Transcendental Market Truths:
The Market:
The market seemed to hit a support zone on Thursday and that probably reflects the fact that the market is coming into illegal Window Dressing next week, a period of time when professional money managers ensure their job security by bidding marginal amounts of stock they already hold to higher prices in order to make their portfolios look better at quarter-end snapshot time. Thus, the decline I've seen this week was probably more of a portfolio-trimming operation than a new and bigger correction and should be followed by a run-up to retest the recent highs before the end of the month.
MidCaps:
Certainly, the money flow figures and lack of volume on the downside sends that message. The MidCaps remain relatively strong as they hit my intended target and have slid, more than fell, off it.
As long as the money isn't flowing out of the MidCaps, it's pretty likely that the market as a whole is not in bad shape just yet.
Bond Market:
One of the sources of funds which had been sending equities soaring earlier in the month was the bond market, where rates were soaring. However, rates had risen back to the area they hit in late October when equities had peaked and gone lower.

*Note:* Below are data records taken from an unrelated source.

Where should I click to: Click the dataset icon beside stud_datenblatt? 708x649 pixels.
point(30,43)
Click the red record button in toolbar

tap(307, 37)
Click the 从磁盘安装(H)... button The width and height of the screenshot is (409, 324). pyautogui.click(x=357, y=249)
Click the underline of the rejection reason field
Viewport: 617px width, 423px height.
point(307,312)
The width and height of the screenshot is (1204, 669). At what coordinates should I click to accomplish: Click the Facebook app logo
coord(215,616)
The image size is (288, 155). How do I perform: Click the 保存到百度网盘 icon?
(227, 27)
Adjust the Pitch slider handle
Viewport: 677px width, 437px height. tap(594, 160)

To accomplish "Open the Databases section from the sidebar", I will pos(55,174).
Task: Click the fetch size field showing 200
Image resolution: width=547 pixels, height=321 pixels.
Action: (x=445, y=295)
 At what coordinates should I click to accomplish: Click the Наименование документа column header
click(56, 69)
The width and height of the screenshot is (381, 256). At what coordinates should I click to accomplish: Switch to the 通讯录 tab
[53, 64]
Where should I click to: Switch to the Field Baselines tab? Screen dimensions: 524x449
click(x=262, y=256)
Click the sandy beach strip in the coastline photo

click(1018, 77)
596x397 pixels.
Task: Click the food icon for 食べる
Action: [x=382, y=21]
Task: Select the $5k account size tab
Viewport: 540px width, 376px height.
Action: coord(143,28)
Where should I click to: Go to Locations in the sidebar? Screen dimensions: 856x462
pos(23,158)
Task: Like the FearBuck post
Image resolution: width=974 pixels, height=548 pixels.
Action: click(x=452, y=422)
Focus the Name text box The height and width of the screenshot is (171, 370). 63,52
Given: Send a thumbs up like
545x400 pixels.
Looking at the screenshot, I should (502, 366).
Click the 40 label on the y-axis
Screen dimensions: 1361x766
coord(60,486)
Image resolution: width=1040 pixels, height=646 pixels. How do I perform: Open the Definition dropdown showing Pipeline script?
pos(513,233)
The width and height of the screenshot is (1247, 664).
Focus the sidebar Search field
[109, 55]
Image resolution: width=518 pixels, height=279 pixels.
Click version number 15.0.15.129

The pullback in rates is the best explanation for the pullback in equity prices. However, the difference between now and late October is that rates are punching through their upper trading bands. When that happens, it's normal for the market to pull back to within the bands, but subsequently mount a further attack on the upper band once again. This argues that as soon as the bond market has recovered a bit from the selling, a new wave of selling will hit and some of that new cash will find its way back into equities. Word of warning to premature bears: the trend is still up in equities and don't get caught fading stocks when the tide turns. With end of quarter window dressing, however illegal it might be, just around the corner, this is a timely warning.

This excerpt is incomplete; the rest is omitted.